C.J. Sansom dazzles with his great set of Tudor era historical mysteries, mixing a few legal conundrums with controversies of the time to keep the reader hooked. England is at war, though its citizenry is less than enamoured with the idea. France remains a thorn in the side of King Henry VIII and he has done all he can to prepare the country for battle, including debasing the already fragile currency. Matthew Shardlake watches and wonders what is to come for his country, when he is not spending time at the mental institution visiting a new friend, Ellen Fettiplace. Her time under lock and key is reaching two decades, though she espouses innocence for the charges levied against her. When Shardlake is summoned to Court, he meets with Queen Catherine (Parr) and discovers a new case on which to work. One of the Queen’s former ladies has a legal matter that will require some attention. Her son was a tutor in a household where two young wards of the state were placed. This tutor indicated that there were issues in said household, but before any formal reporting could be done, the tutor was found hanging, though some wonder if it might have been murder. This will require Shardlake to visit the Court of Wards, seeking not only an injunction against the placement of these two wards, but to discover what has been going on. To do so, Shardlake and his assistant, Barak, will have to venture out to interview all involved. Shardlake is prepared for this, as it will give him the chance to learn more about Ellen’s circumstances as well. The Court of Wards handles the mentally infirm as part of their oversight and Ellen’s residence before incarceration was along the route Shardlake must follow. With war coming and soldiers preparing for battle, Shardlake’s inquiries will prove explosive in all senses of the word. Might Ellen not have committed murder as she is said to have done? Could the fire that destroyed the foundry on which she lived not have been of her own doing? And what of these wards, who are apparently not safe in their current placement? Shardlake is ready for anything, including a French invasion, in this stunning novel. A scintillating account of events by C.J. Sansom, who uses history and dramatic effect throughout the piece. Those who have loved the series to date will surely want to continue with this novel.
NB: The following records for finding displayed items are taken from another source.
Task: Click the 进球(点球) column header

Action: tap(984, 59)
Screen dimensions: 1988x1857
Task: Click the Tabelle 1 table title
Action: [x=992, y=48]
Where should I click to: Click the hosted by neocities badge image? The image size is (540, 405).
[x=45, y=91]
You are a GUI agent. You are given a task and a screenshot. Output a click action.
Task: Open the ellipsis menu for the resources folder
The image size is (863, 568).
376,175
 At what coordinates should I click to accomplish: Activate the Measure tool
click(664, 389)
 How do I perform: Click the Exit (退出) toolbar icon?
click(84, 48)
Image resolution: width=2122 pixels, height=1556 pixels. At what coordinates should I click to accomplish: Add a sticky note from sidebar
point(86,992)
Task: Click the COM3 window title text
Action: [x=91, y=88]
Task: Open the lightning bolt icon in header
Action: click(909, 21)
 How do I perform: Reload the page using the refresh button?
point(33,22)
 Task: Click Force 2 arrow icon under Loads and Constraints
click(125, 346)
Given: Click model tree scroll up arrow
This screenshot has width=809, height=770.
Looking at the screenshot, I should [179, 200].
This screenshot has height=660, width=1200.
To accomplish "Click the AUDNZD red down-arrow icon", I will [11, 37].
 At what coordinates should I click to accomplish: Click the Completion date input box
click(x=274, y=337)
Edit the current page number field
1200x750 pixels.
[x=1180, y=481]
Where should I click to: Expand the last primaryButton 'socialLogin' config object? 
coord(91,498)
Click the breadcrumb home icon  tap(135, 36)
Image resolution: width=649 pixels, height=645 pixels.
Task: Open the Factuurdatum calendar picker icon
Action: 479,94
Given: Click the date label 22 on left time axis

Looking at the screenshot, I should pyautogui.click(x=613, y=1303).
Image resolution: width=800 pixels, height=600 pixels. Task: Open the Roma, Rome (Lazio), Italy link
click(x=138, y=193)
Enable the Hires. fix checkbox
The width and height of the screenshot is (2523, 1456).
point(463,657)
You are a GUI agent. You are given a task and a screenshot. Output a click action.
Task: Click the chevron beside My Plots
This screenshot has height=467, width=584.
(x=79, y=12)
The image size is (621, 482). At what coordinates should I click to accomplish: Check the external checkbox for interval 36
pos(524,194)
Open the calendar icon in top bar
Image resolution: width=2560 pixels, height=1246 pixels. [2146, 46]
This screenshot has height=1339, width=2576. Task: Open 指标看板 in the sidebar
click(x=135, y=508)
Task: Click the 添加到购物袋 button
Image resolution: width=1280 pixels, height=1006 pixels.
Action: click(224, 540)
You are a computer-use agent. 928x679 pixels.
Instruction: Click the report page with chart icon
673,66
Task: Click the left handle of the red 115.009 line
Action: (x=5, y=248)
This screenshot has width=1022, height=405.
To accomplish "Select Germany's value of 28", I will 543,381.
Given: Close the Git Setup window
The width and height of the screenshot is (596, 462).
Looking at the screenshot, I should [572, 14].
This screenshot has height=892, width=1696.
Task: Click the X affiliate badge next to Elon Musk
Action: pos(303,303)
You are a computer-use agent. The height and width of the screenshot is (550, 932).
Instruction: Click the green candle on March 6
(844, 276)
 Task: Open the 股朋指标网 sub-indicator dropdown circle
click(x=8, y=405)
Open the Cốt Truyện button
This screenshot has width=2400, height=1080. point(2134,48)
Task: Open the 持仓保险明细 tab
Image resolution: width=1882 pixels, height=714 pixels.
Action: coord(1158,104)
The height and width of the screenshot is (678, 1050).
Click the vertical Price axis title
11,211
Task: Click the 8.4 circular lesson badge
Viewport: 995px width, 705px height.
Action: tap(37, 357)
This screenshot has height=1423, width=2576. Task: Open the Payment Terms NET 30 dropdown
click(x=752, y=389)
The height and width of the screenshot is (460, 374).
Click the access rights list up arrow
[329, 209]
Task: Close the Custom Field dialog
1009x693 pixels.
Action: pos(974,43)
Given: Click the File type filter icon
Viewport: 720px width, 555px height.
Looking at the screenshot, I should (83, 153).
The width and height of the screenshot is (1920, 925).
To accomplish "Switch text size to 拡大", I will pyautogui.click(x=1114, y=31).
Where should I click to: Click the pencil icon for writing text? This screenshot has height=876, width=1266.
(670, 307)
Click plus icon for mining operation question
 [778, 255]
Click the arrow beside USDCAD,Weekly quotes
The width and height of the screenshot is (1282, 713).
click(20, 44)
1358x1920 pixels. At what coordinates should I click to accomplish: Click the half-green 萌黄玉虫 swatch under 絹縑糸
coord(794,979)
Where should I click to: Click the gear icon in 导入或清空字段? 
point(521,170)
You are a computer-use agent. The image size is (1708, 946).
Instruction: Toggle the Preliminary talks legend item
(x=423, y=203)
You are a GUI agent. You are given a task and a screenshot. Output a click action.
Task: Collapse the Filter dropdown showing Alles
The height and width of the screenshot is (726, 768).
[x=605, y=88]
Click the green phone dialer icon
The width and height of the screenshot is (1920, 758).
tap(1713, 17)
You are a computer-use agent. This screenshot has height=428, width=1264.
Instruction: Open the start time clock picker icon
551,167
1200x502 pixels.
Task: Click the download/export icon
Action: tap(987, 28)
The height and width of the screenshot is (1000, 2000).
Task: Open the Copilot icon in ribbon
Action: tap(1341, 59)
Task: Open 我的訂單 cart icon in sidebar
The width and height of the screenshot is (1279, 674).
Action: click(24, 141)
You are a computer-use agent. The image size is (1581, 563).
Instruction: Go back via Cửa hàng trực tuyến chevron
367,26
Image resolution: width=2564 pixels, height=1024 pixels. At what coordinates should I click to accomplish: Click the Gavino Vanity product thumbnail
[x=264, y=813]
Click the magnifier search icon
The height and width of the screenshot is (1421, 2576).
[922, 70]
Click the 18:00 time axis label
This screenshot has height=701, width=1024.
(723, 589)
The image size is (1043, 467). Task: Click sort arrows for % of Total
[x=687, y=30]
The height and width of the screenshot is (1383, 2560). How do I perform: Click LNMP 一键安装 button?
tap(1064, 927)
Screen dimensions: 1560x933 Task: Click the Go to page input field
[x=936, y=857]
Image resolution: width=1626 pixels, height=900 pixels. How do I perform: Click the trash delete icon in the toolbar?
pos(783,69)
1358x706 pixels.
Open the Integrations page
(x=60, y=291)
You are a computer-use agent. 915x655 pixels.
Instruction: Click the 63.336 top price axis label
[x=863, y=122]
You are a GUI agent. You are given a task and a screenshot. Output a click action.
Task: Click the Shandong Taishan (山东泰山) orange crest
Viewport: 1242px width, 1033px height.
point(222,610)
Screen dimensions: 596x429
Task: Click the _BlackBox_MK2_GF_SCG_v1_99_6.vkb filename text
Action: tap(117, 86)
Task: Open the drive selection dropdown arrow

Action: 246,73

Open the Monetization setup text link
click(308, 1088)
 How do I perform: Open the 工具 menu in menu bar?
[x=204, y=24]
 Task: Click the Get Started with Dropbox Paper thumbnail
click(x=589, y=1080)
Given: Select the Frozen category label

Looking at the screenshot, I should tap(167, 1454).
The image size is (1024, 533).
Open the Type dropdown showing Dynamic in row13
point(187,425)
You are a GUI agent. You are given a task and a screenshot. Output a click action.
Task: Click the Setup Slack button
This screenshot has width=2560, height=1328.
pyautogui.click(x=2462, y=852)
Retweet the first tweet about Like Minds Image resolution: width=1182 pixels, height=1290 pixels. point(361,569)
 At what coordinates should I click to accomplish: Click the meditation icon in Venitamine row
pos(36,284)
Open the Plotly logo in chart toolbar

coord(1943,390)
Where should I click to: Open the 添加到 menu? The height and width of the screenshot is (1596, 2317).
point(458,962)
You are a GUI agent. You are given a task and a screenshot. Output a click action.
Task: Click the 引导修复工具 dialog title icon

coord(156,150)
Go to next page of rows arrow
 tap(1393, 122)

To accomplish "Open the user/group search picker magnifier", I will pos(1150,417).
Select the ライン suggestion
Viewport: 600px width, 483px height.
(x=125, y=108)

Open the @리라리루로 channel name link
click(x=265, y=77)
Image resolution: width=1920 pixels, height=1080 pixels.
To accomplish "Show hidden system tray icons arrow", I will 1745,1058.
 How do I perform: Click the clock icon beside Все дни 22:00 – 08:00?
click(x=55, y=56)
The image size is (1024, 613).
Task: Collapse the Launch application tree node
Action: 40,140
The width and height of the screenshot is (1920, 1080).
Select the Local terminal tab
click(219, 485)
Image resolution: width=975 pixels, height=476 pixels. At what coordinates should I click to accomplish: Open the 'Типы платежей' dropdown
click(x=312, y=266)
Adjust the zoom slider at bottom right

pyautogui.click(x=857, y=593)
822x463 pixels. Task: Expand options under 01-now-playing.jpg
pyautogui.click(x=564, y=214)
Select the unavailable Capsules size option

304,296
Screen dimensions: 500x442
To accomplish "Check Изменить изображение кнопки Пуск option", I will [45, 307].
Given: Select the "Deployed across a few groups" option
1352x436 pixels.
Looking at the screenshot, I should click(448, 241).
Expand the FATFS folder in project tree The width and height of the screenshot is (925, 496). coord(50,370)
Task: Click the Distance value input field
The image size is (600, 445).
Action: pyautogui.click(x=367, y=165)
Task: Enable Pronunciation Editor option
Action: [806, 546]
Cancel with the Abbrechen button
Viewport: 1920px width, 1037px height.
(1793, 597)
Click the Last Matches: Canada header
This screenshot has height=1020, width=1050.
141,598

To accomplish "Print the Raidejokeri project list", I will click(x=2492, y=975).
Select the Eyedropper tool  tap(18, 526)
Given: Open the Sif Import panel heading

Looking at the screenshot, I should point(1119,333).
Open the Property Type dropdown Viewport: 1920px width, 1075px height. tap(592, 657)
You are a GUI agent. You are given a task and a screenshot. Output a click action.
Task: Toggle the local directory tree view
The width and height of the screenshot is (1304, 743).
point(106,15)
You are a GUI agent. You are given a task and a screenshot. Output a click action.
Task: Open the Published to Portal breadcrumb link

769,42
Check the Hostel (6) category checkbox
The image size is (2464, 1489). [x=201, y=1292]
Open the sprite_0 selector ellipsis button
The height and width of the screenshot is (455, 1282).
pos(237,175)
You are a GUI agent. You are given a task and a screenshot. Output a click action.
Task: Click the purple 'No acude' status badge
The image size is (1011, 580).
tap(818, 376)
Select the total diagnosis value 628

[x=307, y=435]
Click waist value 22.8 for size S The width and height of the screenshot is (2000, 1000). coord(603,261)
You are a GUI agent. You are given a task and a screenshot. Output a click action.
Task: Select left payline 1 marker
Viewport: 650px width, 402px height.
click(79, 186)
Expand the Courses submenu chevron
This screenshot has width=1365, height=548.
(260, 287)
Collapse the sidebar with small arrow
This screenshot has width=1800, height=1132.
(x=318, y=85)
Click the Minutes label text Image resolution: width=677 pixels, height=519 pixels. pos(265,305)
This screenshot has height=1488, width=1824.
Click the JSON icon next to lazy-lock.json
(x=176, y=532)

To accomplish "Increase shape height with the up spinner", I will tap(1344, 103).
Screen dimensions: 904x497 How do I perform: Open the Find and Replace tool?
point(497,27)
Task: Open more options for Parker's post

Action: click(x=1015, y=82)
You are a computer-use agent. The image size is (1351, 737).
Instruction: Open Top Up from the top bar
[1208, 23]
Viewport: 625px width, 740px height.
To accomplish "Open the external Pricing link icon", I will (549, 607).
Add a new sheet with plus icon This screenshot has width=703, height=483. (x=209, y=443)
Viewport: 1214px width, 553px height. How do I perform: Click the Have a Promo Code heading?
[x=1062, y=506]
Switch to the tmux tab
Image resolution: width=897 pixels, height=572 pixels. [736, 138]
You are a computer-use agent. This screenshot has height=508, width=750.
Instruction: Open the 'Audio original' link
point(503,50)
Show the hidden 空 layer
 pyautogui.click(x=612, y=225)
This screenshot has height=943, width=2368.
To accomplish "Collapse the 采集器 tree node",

After a stuttering step on my part, I have come to see that C.J. Sansom educates and entertains the reader with each passing story. As my work involves Child Welfare and Protection, this story was especially interesting to me, as I was able to explore how things were done five centuries before. Matthew Shardlake continues to defy logic and pushes to better understand the Tudor world around him, pushing the limits whenever possible. His adventures take him all over the country, though he cannot shake much of the criticism and mockery, no matter where he goes. With a strong affinity for Ellen Fettiplace, the reader can see a softer side of Shardlake’s character, though there is still something holding him back. While the ‘ward’ case seems less to shine a light on what SHardlake feels, the reader gets more of Barak’s personality shining through, with his wife carrying their child. Series fans will know the monumental nature of this and respect its addition in the story a little more. Shardlake remains a keen legal mind and appears to have the respect of many senior officials at Court, which is significant with the history he possesses. The reader will likely enjoy many of the plot and character advancements found within this piece and I applaud Sansom’s subtle attention to both. Mixing a few characters from the history books alongside a handful of entertaining newbies, Sansom develops a wonderful cast to propel the story forward in many directions. I have said it before and will repeat myself, Sansom has a wonderful way of weaving his characters into a glorious tapestry and will not disappoint. The novel is well-paced and offers more English history with a Tudor flavour, as the country prepares for another battle. The novel is by no means out of the realm of any reader, though its topic and analysis can sometimes give it a ‘deeper’ and more ‘intense’ feel, alongside the long and intricate chapters that may be red flags for some readers. The patient reader may enjoy peeling back the layers of history required to digest the larger plot. I am eager that I gave the series another chance and want to get to the core of the Sansom reading experience.

Kudos, Mr. Sansom, for keeping me wondering as I learn much about the Tudor dynasty. I cannot wait to continue learning with this series.